Greetings to all,
In practicing the basic Yang-Style four-hand, vertical push-hands drill with fixed steps, I have noticed several different rhythms. I have used some of these to correct my form. I would be curious as to how others experience this drill and whether you perceive the same or different rhythms.
All this is fiendishly difficult to describe in words and may represent my crazy perceptions; nevertheless, I will do my best. I have not really worked out all of my thoughts, let alone their implications, but thought I would go ahead and post.
First, I experience the unity of the drill as a series of single beats, as if one were simply counting single numbers corresponding to each repetitions of a cycle.
Next, I experience a series of two beats corresponding to the back and forth movement of the knees. This could be represented by counting: one, and, two, and, three, and, etc., where the number corresponds to having the weight fully forward, and the “and” corresponds to having the weight fully back.
Next, I experience a series of three beats, corresponding to being fully advanced, in the middle, and fully retreated. This is the path described by the push and the pull of the interaction and may correspond to the number of waist rotations executed in advancing or retreating.
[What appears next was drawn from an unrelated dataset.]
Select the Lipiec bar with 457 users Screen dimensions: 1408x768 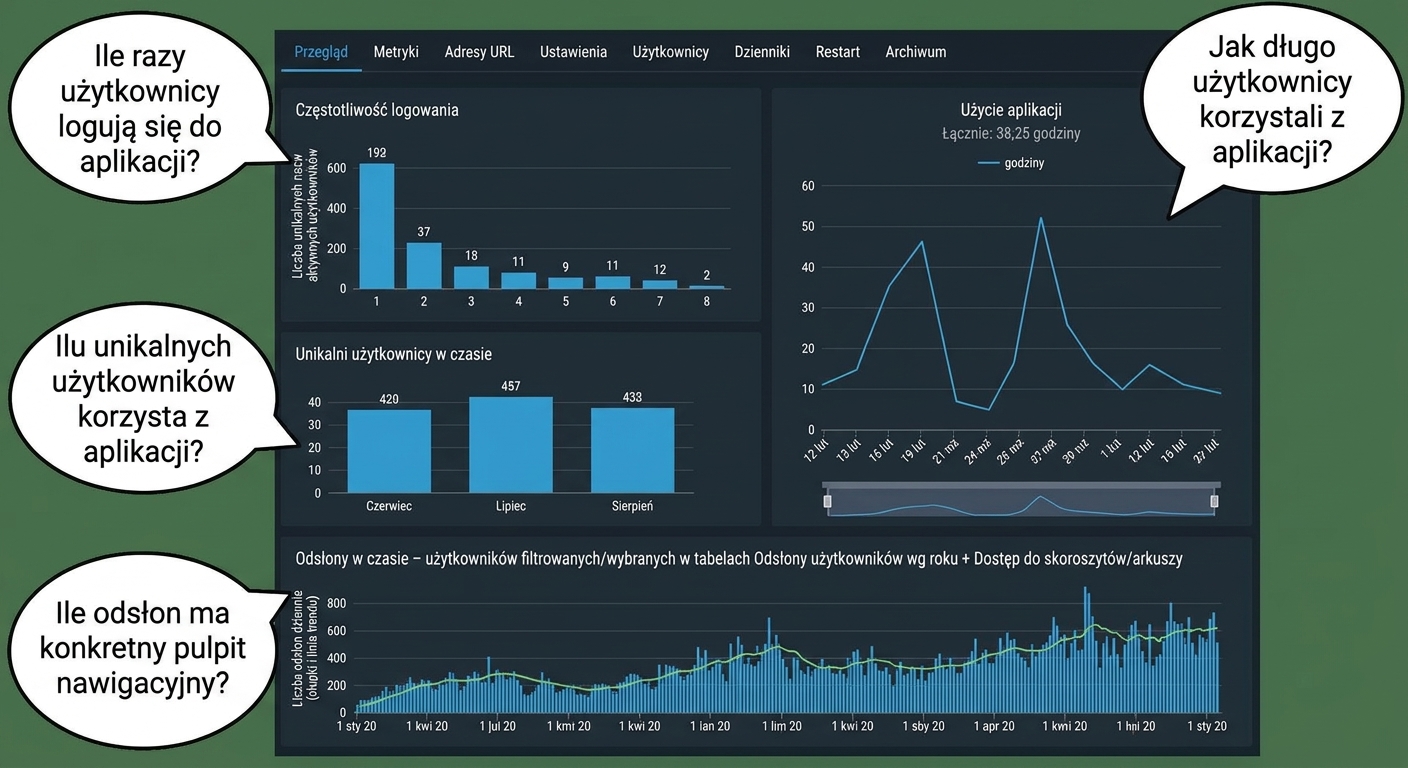511,445
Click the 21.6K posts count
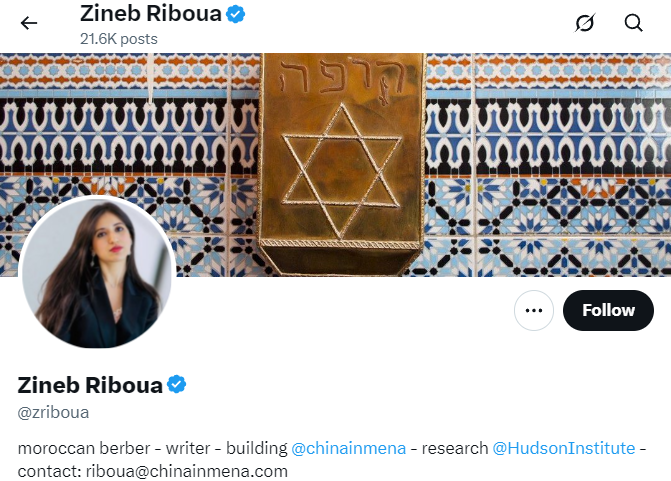Screen dimensions: 671x481 119,39
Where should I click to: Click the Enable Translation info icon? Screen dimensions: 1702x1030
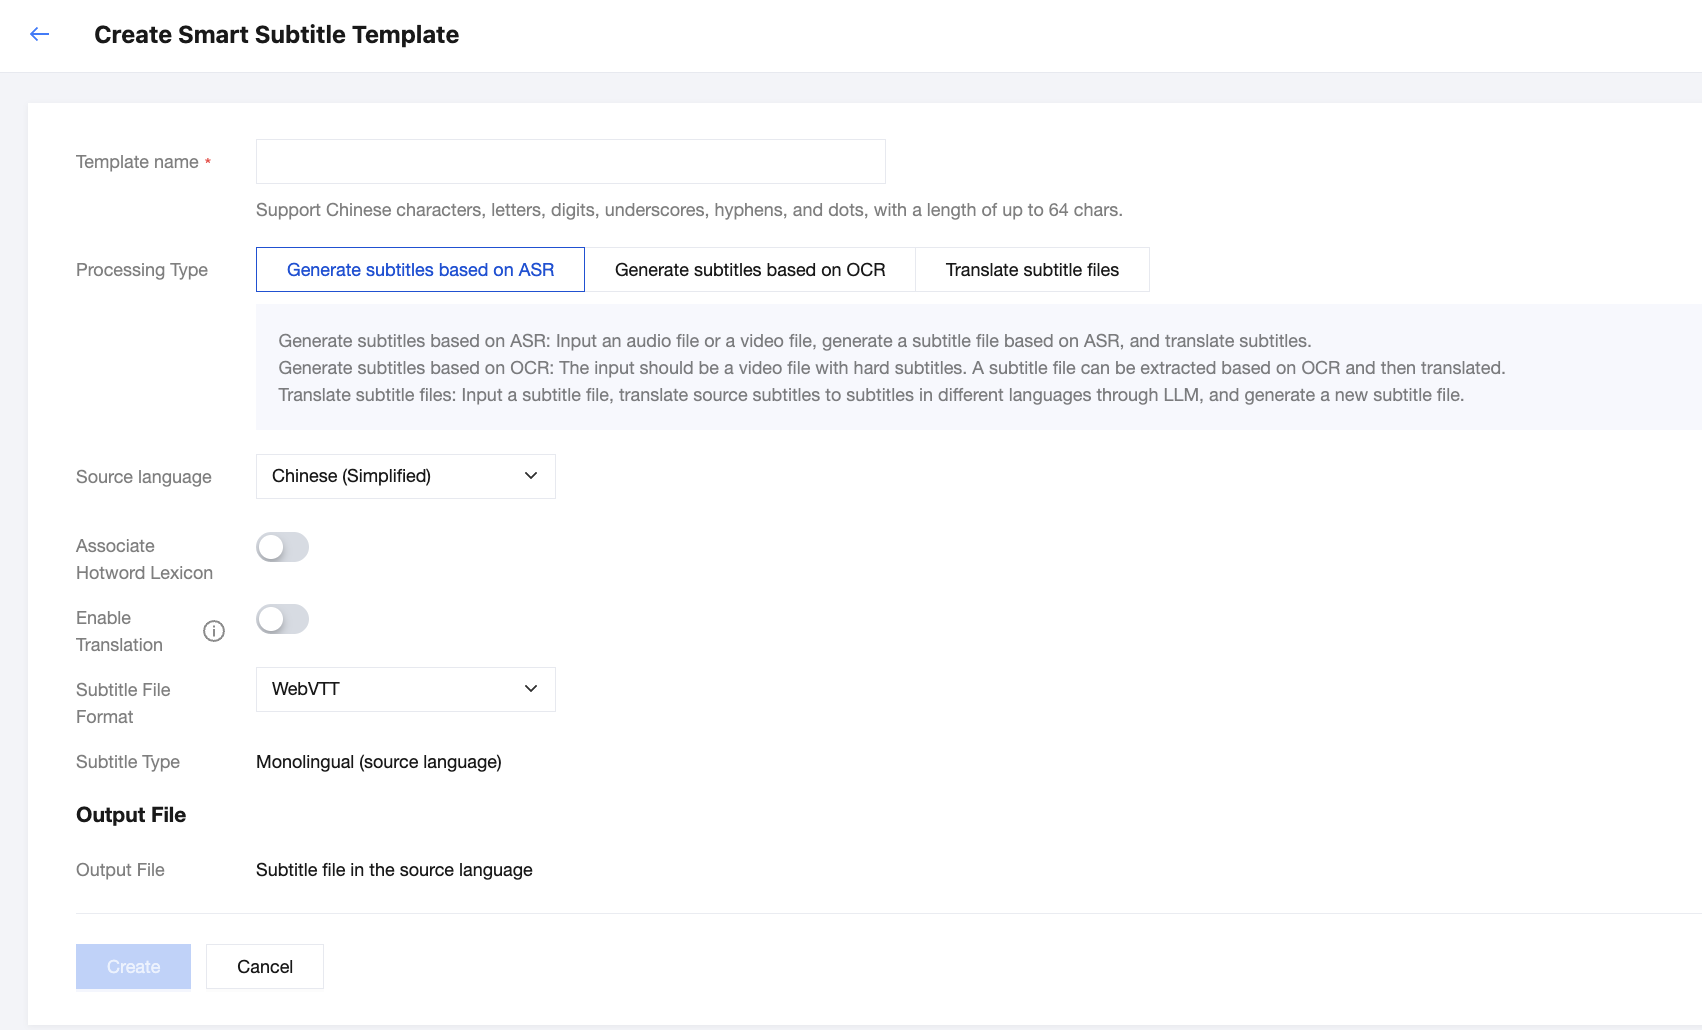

It might also correspond to how the “kuas” open and close, but I have not fully worked this out.
If one visualizes the right foot forward the right arm positioned in Ward Off, I can give the following description of the three beats. The first curve is roughly forward, upward, and backward. The second is leftward, backward, and rightward. The third is backward, upward, and forward. There seem to by three loci of interaction with one’s partner at these three points, and I experience three curves or partial circles corresponding to each. The path of the interaction seems to follow a figure eight that is lying on its side and its edge, but which is bent around the central vertical access. This arrangement yields a feel of three distinct curves or partial circles and is the predominant rhythm I perceive. Does anyone else perceive this?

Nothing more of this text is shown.